(Beginning of PAGE EXCERPT)
Another hedge fund in this network is Magnetar Capital, whose chairman and senior partner is Michael Gross, formerly a founding partner of Apollo Management, which is run by Milken’s closest crony Leon Black. Magnetar featured prominently in the Milken network’s attack on biotech company Dendreon (see “The Story of Dendreon” for details). This hedge fund is currently under SEC investigation for helping to manufacture and sell doomsday CDOs that it was simultaneously betting against with credit default swaps. Reporter Yves Smith, who has been working on this story from day one, reckons that Magnetar’s bogus CDOs accounted, incredibly, for between 35% and 60% of the total demand for subprime mortgages in 2006.

Given that the economy was being set up for a collapse by hedge funds in this network, it is not surprising that it was Milken-affiliated hedge fund managers who were most prominently and vigorously shorting Bear Stearns, Lehman Brothers and other big investment banks that were on the receiving end of the fraudulent CDOs. These hedge fund managers include Greenlight Capital’s David Einhorn (who launched his career with the former top partner of Milken crony Carl Icahn, and likely worked in cahoots with Milken to attack a company called Allied Capital); SAC Capital’s Steven Cohen (who was investigated by the SEC for trading on inside information provided by Milken’s shop at Drexel Burnham); and Third Point Capital’s Dan Loeb (who got his start dealing in Drexel Burnham paper alongside Milken’s former employees at Jeffries & Co.).
(End of PAGE EXCERPT)
## ACTIONS TO TAKE
1) In the page excerpt on the hedge fund network, who is the chairman and senior partner of Magnetar Capital?
2) Summarize the page excerpt on the hedge fund network in two sentences.
3) From the page excerpt on the hedge fund network, reproduce the part that opens with the words containing "Another hedge fund" and closes with "mortgages in 2006.".
(Beginning of INFORMATION SUPPLIED)
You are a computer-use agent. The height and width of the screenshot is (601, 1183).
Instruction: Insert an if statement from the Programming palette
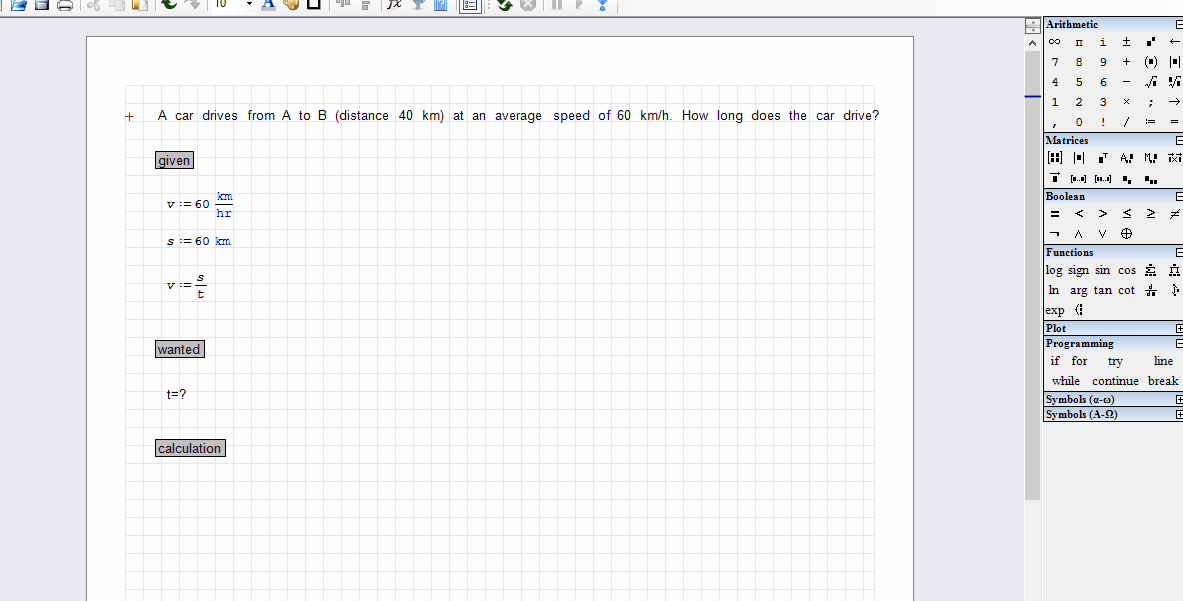click(x=1054, y=361)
(End of INFORMATION SUPPLIED)
## RESPONSES FOR EACH TASK
1) Michael Gross, formerly a founding partner of Apollo Management.

2) The excerpt says that Magnetar Capital, a hedge fund in the Milken network, is under SEC investigation for helping to make and sell doomsday CDOs while betting against them, and reporter Yves Smith estimates that its CDOs made up between 35% and 60% of total subprime mortgage demand in 2006. It adds that Milken-affiliated managers, including David Einhorn, Steven Cohen and Dan Loeb, were the most prominent short sellers of Bear Stearns, Lehman Brothers and other big investment banks.

3)
Another hedge fund in this network is Magnetar Capital, whose chairman and senior partner is Michael Gross, formerly a founding partner of Apollo Management, which is run by Milken’s closest crony Leon Black. Magnetar featured prominently in the Milken network’s attack on biotech company Dendreon (see “The Story of Dendreon” for details). This hedge fund is currently under SEC investigation for helping to manufacture and sell doomsday CDOs that it was simultaneously betting against with credit default swaps. Reporter Yves Smith, who has been working on this story from day one, reckons that Magnetar’s bogus CDOs accounted, incredibly, for between 35% and 60% of the total demand for subprime mortgages in 2006.